A paixão entre dois corpos cerâmicos,

Quando dois lábios de seda, ao nascer do sol, se entrelaçam na maré e,

Um finíssimo fio de chuva,

Dorme, docemente, na cânfora manhã de ontem;

Sois vós, aqueles que me apedrejam e, depois, vêm lamber-me o cu.

Os livros, dormem,

Todas as estátuas, dormem… e,

Até as palavras, vejam lá, também elas, dormem.

O circo,

Os palhaços de farrapos que dormem na soleira das portas,

Também elas,

Todas,

Encerradas.

Querem que ele trabalhe, estude, seja educado, obedeça.

Mas, obedecer, nunca.

Como os pássaros,

Livres pensadores do destino,

Erva daninha dos caminhos de areia,

Que depois,

Dormem, como as palavras dele.

A paixão.

O orgasmo literário de um pobre blog,

Uma simples fotografia de um momento passado,

Cadernos mortos,

Corpos assados,

Na fogueira,

Da língua dos outros.

A boca, incha,

Morre de desgosto,

Sepultam-se os corpos cerâmicos, na fogueira do incenso,

Morde as palavras e,

Grita; foda-se.

Os sete cavalos de aço,

As sete pernas de gesso,

Os setenta corvos da madrugada,

Que o diabo deixou acordar;

Foda-se.

Amanhã estará neve na minha aldeia,

Um rio de sémen, em demanda, correrá para o abismo,

Nascerá mais tarde uma borboleta em papel,

Que o menino deixa adormecer na sua mão.

Hoje, sábado, tarde manhosa, triste,

Dançam as crianças à volta da fogueira,

Pequenos livros, grandes papeis,

Voam e, deixam em mim,

A cinza da tristeza.

Choram eles.

Gritam gemidos de ódio, elas.

Como sabem, o amor é uma pedra linda,

Que caminha junto ao rio;

Foda-se. A água salgada da língua amaldiçoada.

Corpo,

Carne,

Sangue,

Pedaços de pedra,

Amuletos de nada…

São estas as brincadeiras da sereia.

A mesma sereia, aquela que dorme como um porco,

Num qualquer comício de aldeia.

Foda-se, amanhã não.

Fecha.

Abre as pernas, filho,

Porque o Governo te vai foder.

E fode-nos, como fodem as pedras todas as cabeças e cabeçudos do circo e,

Fode-nos, como todos os pregos de aço que serpenteiam as manhãs de sábado.
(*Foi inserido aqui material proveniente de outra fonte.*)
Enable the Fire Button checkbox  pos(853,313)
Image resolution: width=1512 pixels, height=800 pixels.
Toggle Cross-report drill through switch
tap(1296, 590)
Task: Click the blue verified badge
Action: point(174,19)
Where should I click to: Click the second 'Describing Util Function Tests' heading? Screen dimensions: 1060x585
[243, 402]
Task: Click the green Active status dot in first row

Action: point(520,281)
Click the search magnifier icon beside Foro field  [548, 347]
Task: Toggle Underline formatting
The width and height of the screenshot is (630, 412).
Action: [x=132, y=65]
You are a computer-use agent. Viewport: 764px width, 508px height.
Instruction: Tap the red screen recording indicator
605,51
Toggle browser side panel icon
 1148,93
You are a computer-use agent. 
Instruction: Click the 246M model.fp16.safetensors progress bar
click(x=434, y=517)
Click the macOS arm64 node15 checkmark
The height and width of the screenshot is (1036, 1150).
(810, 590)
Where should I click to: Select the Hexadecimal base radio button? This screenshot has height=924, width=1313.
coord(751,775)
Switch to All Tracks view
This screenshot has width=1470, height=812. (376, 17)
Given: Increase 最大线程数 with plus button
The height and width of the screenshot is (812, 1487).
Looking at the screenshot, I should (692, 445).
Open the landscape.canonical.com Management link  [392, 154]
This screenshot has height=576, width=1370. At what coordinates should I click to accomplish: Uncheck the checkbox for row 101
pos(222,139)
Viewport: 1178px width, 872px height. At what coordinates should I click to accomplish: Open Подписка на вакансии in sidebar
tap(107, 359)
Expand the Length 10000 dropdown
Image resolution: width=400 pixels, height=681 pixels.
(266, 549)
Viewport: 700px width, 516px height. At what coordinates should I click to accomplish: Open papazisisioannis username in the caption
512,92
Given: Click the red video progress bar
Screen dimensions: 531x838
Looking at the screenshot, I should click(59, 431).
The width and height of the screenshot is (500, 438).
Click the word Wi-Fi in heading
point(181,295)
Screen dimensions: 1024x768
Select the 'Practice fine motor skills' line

Os secretos AMORES que habitam esta casa,

Fecha.

Abre.

Fode-o profundamente como que fode o próximo.

Come. Não come. Tem fome, ninguém quer saber.

O gajo é fodido.

Escreve nas paredes da insónia…

Estou farto desta merda.

Merda.

Foda-se.

Ponto final.

Paragrafo.

Amanhã, Domingo.

Hoje, um corpo suspenso na avenida.

O poema, morre.

Como morreram todas as palavras de há pouco;

A marmelada, fria,

Azeda ternura.

Os beijos.

A ferradura.

A mão de enxada na mão.

O polícia quase a vomitar parágrafos e travessões…

“Felizes os convidados para a ceia do Senhor…”

Que são poucos.

Bons companheiros de tribunal.

Levanta-se o réu: inocente, “senhou” Juiz.

Inocente.

Pernas, paus, picaretas, todos à molhada,

Parecendo brinquedos em plástico,

Que o tio “Celito” vende nas ruas de Lisboa…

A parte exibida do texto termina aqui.